Will China’s Global Security Initiative divide the world?

Joe Biden and Xi Jinping met on the sidelines of the G20 summit in Bali, Indonesia, in a bid to ease a recent flare-up in tensions, but what was apparent from their meeting was how divided the two sides are in viewing the future of global security.

US President Joe Biden, right, and Chinese President Xi Jinping shake hands before a meeting on the sidelines of the G20 summit meeting, Monday, November 14, 2022, in Bali, Indonesia.
AP

US President Joe Biden, right, and Chinese President Xi Jinping shake hands before a meeting on the sidelines of the G20 summit meeting, Monday, November 14, 2022, in Bali, Indonesia.

Before they shook hands at Bali on Tuesday, the last time Xi Jinping and Joe Biden met in-person was in 2017. Biden was yet to become the US president and the world hadn’t heard of Covid. 

No wonder that the Chinese president put the meeting – held on the sidelines of the G20 summit in Bali – in perspective when he said, “The world has come to a crossroad… (where) humanity is faced with unprecedented challenges.”

But the two were also aware of the fact that the world was looking at the leadership of the two countries to “address global challenges”.

This is important, especially since the meeting was taking place in the background of many crises engulfing the world, and in some cases involving the two countries as well.

The military conflict between Russia and Ukraine, that has put the US and the West on the edge, is one. 

The US House Speaker Nancy Pelosi’s visit to Taiwan in August, much to the dismay and anger of Beijing, is another. On the economic front, the US and China have also been embroiled in a chip war, which is threatening to turn ugly.

But it is China’s attempts at a new global security order, which it calls the Global Security Initiative or GSI, that security analysts say has the potential of putting the two powers at odds. 

Beijing has in the past compared the US-led security order with “bloc politics” and referred to it as “Cold War mentality”.

In contrast and as an alternative to the west, what China offers through its GSI – which was first rolled out by Jinping at the Boao Forum for Asia in April this year – is a “Chinese vision for global security”.

China’s GSI isn’t much different to what the country already advocates through its foreign policy. 

The United States Institute of Peace describes the GSI as resting on “six commitments” at its core.

Those would be “maintaining common, comprehensive, cooperative and sustainable security; respecting the sovereignty and territorial integrity of all countries; respecting the purposes and principles of the UN charter; peacefully resolving differences and disputes between countries; maintaining security in traditional and non-traditional domains; and, upholding indivisible security”.

* * *

__TASKS TO PERFORM__:
- a) Answer these questions using the article on China's Global Security Initiative.
(i) In what year had Xi Jinping and Joe Biden last met in person before their handshake at Bali?
(ii) At what event did Xi Jinping first roll out the Global Security Initiative?
(iii) In which month did US House Speaker Nancy Pelosi visit Taiwan?
- b) Repeat the passage of the article on China's Global Security Initiative starting with "The military conflict" and going on through "to turn ugly.".
- c) Proceed with the article on China's Global Security Initiative, picking up after its final sentence.

Excerpts from a dataset:
* * *

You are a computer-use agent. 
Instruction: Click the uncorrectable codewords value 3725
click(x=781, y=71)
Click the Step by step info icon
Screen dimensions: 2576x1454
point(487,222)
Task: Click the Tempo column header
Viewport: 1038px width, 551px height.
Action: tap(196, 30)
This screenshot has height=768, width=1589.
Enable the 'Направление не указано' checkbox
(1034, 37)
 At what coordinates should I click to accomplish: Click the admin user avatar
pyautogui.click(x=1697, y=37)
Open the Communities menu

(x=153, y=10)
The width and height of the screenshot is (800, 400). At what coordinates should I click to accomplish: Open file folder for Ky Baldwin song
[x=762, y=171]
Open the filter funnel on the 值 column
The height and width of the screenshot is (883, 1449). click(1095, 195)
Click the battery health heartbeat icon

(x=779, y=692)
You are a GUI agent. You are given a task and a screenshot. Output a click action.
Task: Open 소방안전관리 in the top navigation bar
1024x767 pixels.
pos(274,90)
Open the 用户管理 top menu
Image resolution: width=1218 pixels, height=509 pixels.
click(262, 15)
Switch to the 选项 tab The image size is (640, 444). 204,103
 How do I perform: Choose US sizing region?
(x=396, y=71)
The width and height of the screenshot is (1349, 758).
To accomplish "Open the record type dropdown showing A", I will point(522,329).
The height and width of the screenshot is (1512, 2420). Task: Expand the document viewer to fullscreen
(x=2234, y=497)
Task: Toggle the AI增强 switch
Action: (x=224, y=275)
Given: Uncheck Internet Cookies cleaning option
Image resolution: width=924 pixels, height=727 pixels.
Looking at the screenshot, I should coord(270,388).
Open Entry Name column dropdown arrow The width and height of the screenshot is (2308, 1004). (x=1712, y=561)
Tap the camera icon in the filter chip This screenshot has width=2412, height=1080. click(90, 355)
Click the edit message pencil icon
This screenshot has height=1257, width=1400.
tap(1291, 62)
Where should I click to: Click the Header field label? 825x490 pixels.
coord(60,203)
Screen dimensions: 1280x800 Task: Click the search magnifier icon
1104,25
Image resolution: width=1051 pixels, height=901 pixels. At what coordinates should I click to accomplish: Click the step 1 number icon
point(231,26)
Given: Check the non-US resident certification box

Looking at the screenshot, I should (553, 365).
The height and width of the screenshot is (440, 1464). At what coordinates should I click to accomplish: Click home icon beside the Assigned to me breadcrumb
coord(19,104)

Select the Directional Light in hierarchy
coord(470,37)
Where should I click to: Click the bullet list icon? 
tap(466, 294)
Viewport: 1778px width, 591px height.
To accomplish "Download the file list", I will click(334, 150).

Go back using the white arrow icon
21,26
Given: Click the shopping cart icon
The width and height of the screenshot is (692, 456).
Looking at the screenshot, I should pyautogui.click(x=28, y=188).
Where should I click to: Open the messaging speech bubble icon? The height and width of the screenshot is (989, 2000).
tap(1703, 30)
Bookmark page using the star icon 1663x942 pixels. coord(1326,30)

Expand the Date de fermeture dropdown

* * *

__RESULTS OF THE TASKS__:
- a)
(i) 2017
(ii) The Boao Forum for Asia
(iii) August

- b)
The military conflict between Russia and Ukraine, that has put the US and the West on the edge, is one. 

The US House Speaker Nancy Pelosi’s visit to Taiwan in August, much to the dismay and anger of Beijing, is another. On the economic front, the US and China have also been embroiled in a chip war, which is threatening to turn ugly.

- c)
The US sees these as a challenge.

Putting five commitments aside, it is the “indivisible security” aspect that could potentially be a point of concern, especially after Russian President Vladimir Putin made use of it as he mounted a military offensive on Ukraine, citing a threat to Russia’s security with NATO’s eastward expansion close to its borders.

However, the term indivisible security came to the fore much earlier than China’s GSI, most prominently in the 1975 Helsinki Final Act, referring to the idea that “no country should pursue its own security at the expense of another”.

While GSI’s effectiveness remains up for debate, the US is being advised to not take it lightly. 

The USIP, founded in 1984 by the US Congress to promote conflict resolution, says “if the GSI is a salvo in an emerging battle over global security leadership, the United States needs to up its game”. 

“The United States must strengthen its own standing as a source of peace and stability by expanding its own global partnerships and seeking and supporting peaceful solutions to security crises and conflicts around the world,” it adds.

Biden was aware of these challenges and perhaps this is why after his three-hour meeting with Xi, he said he had an “open and candid” meeting with his Chinese counterpart on matters they often disagree with.

“He was clear, and I was clear that we will defend American interests and values, promote universal human rights and stand up for the international order and work in lockstep with our allies and partners,” the US president said. 

“We’re going to compete vigorously but I’m not looking for conflict.”

Xi, too, had a measured response, something that will be analysed and interpreted by many in many different ways.  

“History is the best textbook,” he said. “So we should take history as a mirror and let it guide the future.”